# GOAL
Update the material below by replacing each "target" with "item" and keeping every other character the same.

(Data on finding visible targets)
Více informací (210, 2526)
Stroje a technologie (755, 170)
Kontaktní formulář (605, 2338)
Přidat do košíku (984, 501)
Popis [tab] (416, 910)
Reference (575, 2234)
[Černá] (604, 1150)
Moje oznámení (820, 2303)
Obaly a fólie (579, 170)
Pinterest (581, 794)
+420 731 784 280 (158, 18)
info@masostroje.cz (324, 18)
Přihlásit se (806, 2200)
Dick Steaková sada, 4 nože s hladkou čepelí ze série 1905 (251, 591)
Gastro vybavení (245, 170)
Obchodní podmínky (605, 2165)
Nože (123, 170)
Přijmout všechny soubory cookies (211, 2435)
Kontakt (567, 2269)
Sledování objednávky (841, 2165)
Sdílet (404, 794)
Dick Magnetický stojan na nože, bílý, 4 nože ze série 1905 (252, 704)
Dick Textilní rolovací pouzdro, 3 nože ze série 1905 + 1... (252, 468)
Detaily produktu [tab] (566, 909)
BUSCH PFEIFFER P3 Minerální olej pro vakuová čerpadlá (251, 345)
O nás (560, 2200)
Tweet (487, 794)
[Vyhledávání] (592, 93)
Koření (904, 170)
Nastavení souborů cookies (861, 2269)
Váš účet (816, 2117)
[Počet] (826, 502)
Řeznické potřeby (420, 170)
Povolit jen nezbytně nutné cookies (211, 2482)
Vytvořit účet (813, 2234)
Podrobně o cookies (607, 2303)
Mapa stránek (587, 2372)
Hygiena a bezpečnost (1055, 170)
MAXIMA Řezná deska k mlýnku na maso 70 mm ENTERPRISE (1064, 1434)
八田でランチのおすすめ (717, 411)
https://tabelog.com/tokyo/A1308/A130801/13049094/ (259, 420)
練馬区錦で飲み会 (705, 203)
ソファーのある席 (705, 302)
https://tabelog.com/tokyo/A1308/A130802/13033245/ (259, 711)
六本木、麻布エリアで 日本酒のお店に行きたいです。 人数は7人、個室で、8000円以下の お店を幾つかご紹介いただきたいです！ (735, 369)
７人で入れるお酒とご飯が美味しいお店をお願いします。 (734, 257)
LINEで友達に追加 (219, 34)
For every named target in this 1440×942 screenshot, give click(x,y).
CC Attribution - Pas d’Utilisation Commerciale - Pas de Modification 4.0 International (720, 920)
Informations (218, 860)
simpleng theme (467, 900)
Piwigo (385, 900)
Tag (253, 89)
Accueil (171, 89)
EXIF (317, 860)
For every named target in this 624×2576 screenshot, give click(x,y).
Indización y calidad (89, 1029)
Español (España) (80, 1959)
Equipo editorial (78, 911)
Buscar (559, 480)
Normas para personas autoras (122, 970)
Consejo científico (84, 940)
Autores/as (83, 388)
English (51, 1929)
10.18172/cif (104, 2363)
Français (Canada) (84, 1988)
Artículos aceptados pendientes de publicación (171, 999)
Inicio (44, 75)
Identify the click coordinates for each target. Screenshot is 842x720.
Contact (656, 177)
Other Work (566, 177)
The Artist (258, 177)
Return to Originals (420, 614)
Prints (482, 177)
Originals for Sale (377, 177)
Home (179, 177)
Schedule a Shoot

# WRITTEN ANSWER
Více informací (210, 2526)
Stroje a technologie (755, 170)
Kontaktní formulář (605, 2338)
Přidat do košíku (984, 501)
Popis [tab] (416, 910)
Reference (575, 2234)
[Černá] (604, 1150)
Moje oznámení (820, 2303)
Obaly a fólie (579, 170)
Pinterest (581, 794)
+420 731 784 280 (158, 18)
info@masostroje.cz (324, 18)
Přihlásit se (806, 2200)
Dick Steaková sada, 4 nože s hladkou čepelí ze série 1905 (251, 591)
Gastro vybavení (245, 170)
Obchodní podmínky (605, 2165)
Nože (123, 170)
Přijmout všechny soubory cookies (211, 2435)
Kontakt (567, 2269)
Sledování objednávky (841, 2165)
Sdílet (404, 794)
Dick Magnetický stojan na nože, bílý, 4 nože ze série 1905 (252, 704)
Dick Textilní rolovací pouzdro, 3 nože ze série 1905 + 1... (252, 468)
Detaily produktu [tab] (566, 909)
BUSCH PFEIFFER P3 Minerální olej pro vakuová čerpadlá (251, 345)
O nás (560, 2200)
Tweet (487, 794)
[Vyhledávání] (592, 93)
Koření (904, 170)
Nastavení souborů cookies (861, 2269)
Váš účet (816, 2117)
[Počet] (826, 502)
Řeznické potřeby (420, 170)
Povolit jen nezbytně nutné cookies (211, 2482)
Vytvořit účet (813, 2234)
Podrobně o cookies (607, 2303)
Mapa stránek (587, 2372)
Hygiena a bezpečnost (1055, 170)
MAXIMA Řezná deska k mlýnku na maso 70 mm ENTERPRISE (1064, 1434)
八田でランチのおすすめ (717, 411)
https://tabelog.com/tokyo/A1308/A130801/13049094/ (259, 420)
練馬区錦で飲み会 (705, 203)
ソファーのある席 (705, 302)
https://tabelog.com/tokyo/A1308/A130802/13033245/ (259, 711)
六本木、麻布エリアで 日本酒のお店に行きたいです。 人数は7人、個室で、8000円以下の お店を幾つかご紹介いただきたいです！ (735, 369)
７人で入れるお酒とご飯が美味しいお店をお願いします。 (734, 257)
LINEで友達に追加 (219, 34)
For every named item in this 1440×942 screenshot, give click(x,y).
CC Attribution - Pas d’Utilisation Commerciale - Pas de Modification 4.0 International (720, 920)
Informations (218, 860)
simpleng theme (467, 900)
Piwigo (385, 900)
Tag (253, 89)
Accueil (171, 89)
EXIF (317, 860)
For every named item in this 624×2576 screenshot, give click(x,y).
Indización y calidad (89, 1029)
Español (España) (80, 1959)
Equipo editorial (78, 911)
Buscar (559, 480)
Normas para personas autoras (122, 970)
Consejo científico (84, 940)
Autores/as (83, 388)
English (51, 1929)
10.18172/cif (104, 2363)
Français (Canada) (84, 1988)
Artículos aceptados pendientes de publicación (171, 999)
Inicio (44, 75)
Identify the click coordinates for each item. Screenshot is 842x720.
Contact (656, 177)
Other Work (566, 177)
The Artist (258, 177)
Return to Originals (420, 614)
Prints (482, 177)
Originals for Sale (377, 177)
Home (179, 177)
Schedule a Shoot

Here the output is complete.